▸ **Prompt**
A word-for-word copy of the listing is required, and it must contain no pictures.

Study material section start

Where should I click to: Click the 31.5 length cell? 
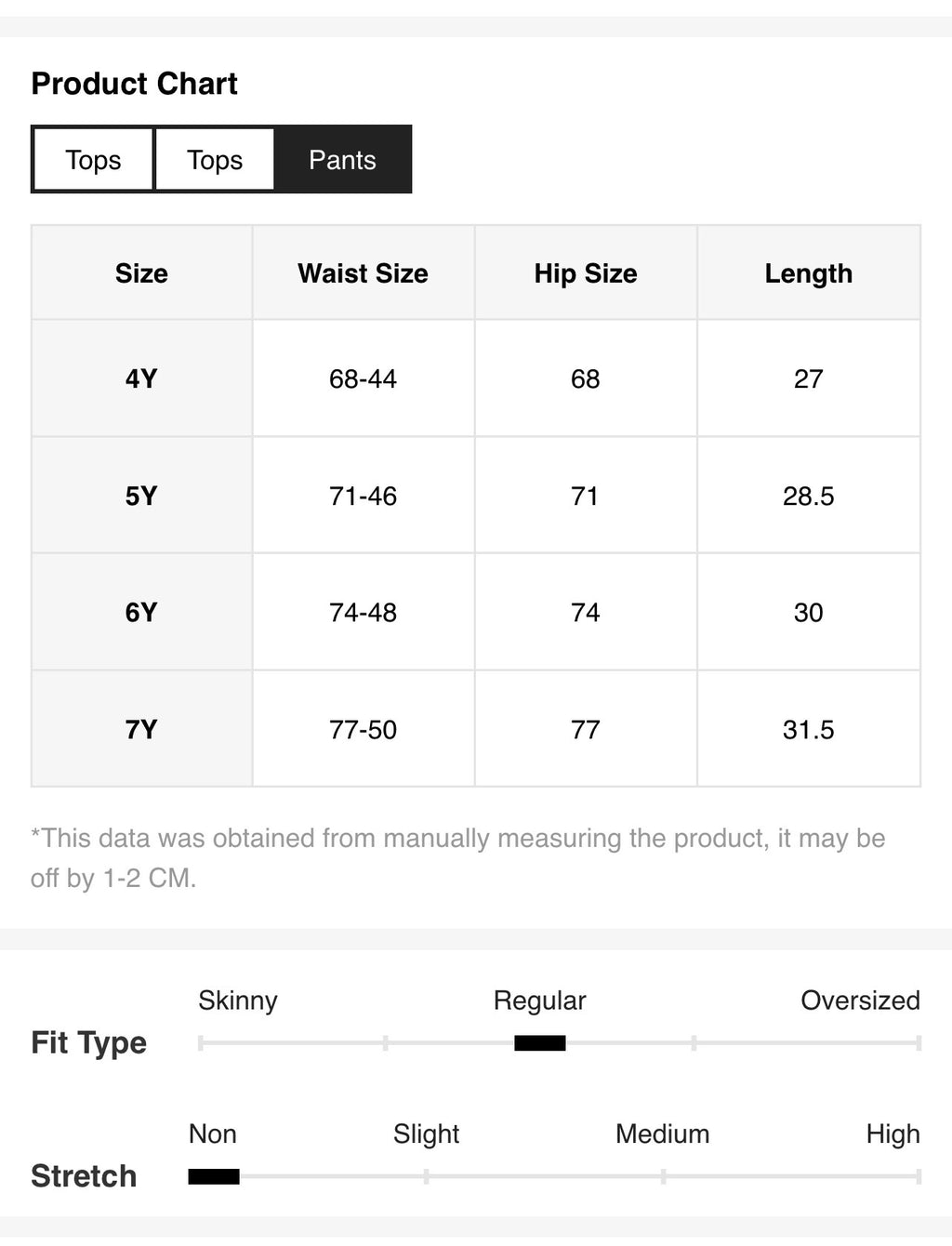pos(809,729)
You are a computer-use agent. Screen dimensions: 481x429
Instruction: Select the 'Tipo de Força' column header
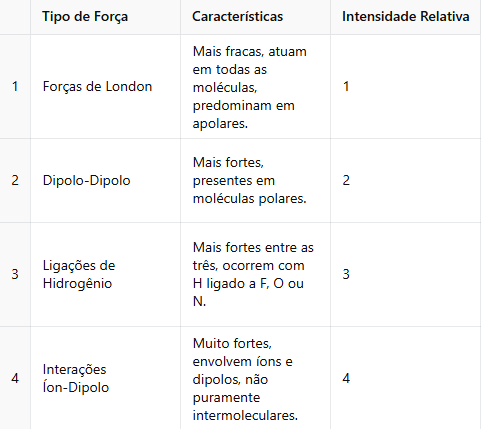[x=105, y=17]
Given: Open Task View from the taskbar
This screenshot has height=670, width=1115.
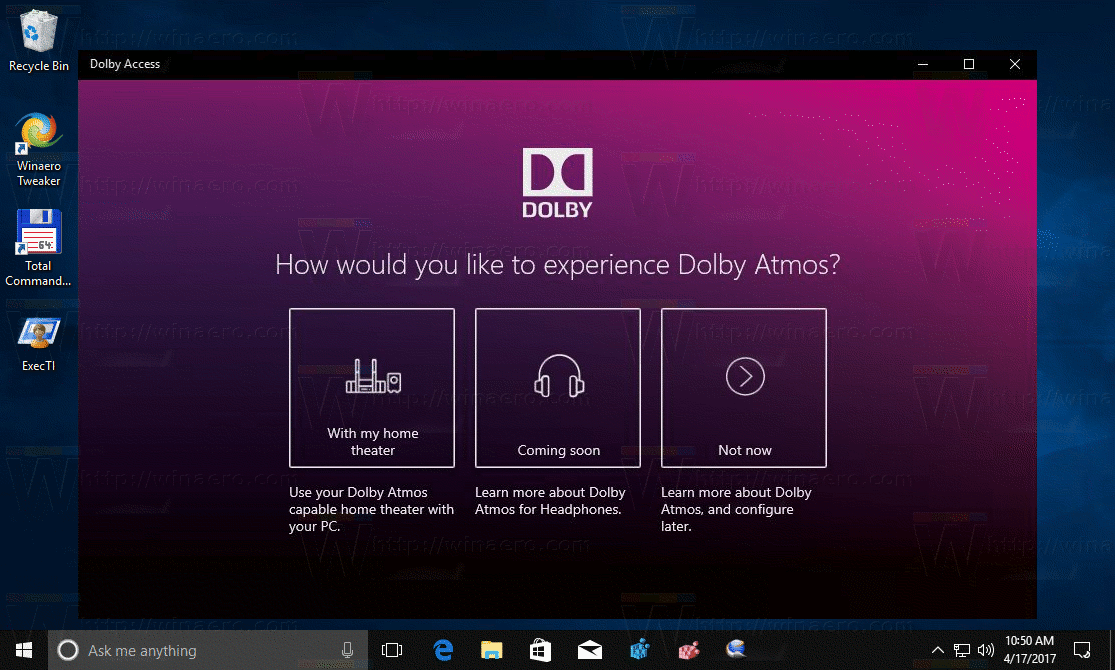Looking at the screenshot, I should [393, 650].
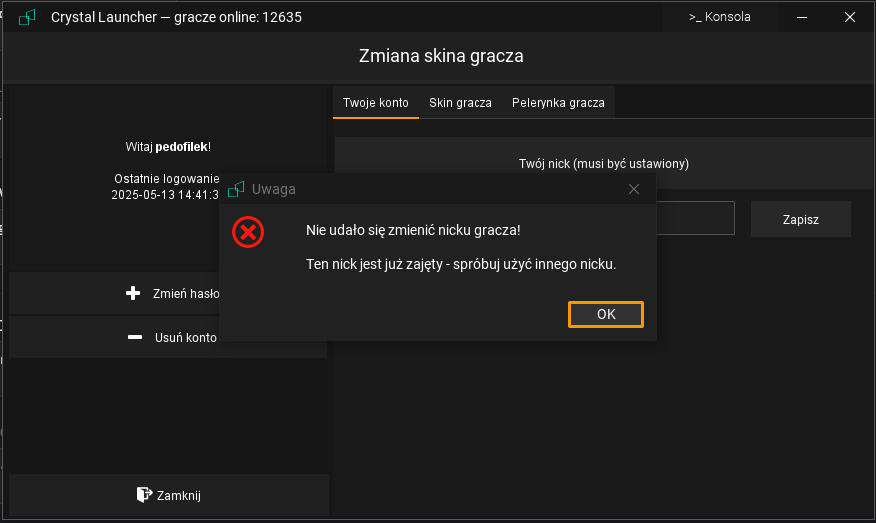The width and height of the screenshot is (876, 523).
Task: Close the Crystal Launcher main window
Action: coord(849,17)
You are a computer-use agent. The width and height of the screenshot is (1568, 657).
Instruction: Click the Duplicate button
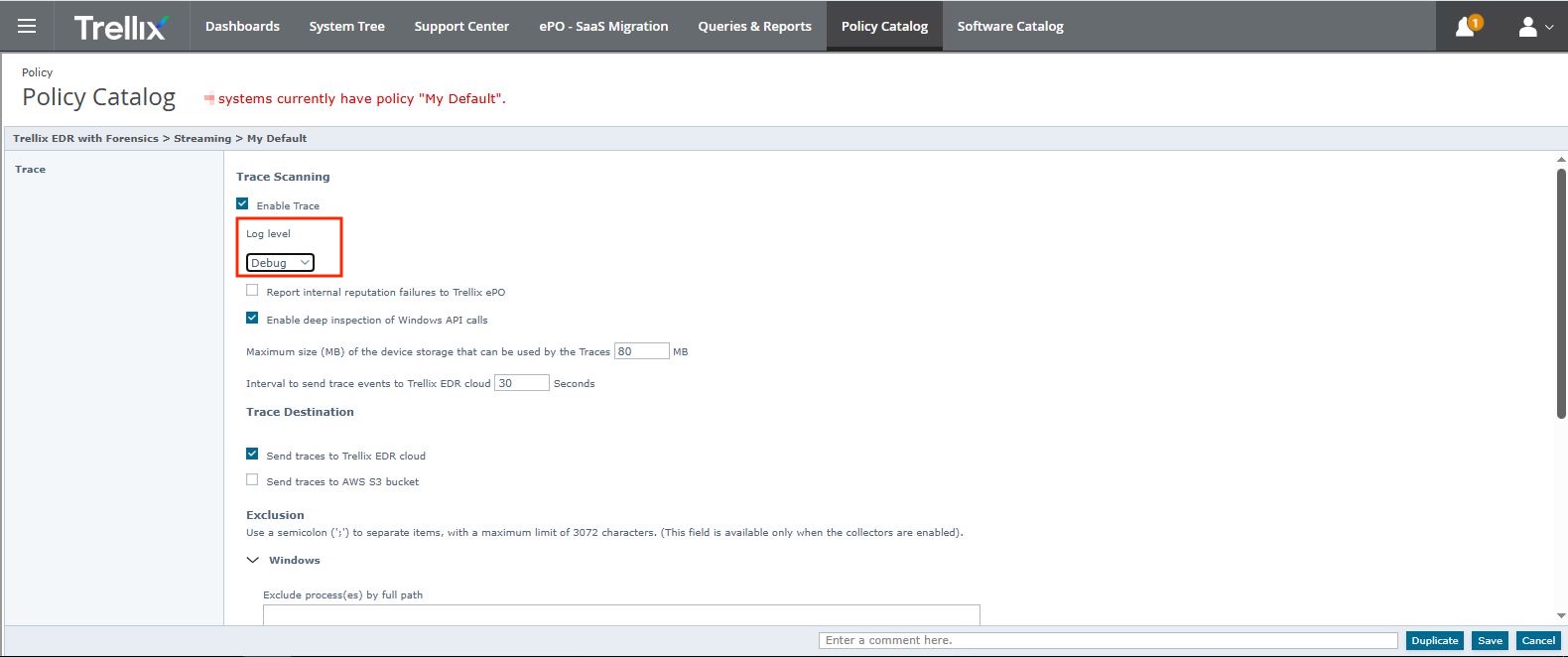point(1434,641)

Study material section end

▸ **The completed task**
Where should I click to: Click the 31.5 length cell? 
pos(809,729)
You are a computer-use agent. Screen dimensions: 481x429
Instruction: Select the 'Tipo de Força' column header
[x=105, y=17]
Given: Open Task View from the taskbar
This screenshot has height=670, width=1115.
Looking at the screenshot, I should [393, 650].
The width and height of the screenshot is (876, 523).
Task: Close the Crystal Launcher main window
Action: coord(849,17)
You are a computer-use agent. The width and height of the screenshot is (1568, 657).
Instruction: Click the Duplicate button
point(1434,641)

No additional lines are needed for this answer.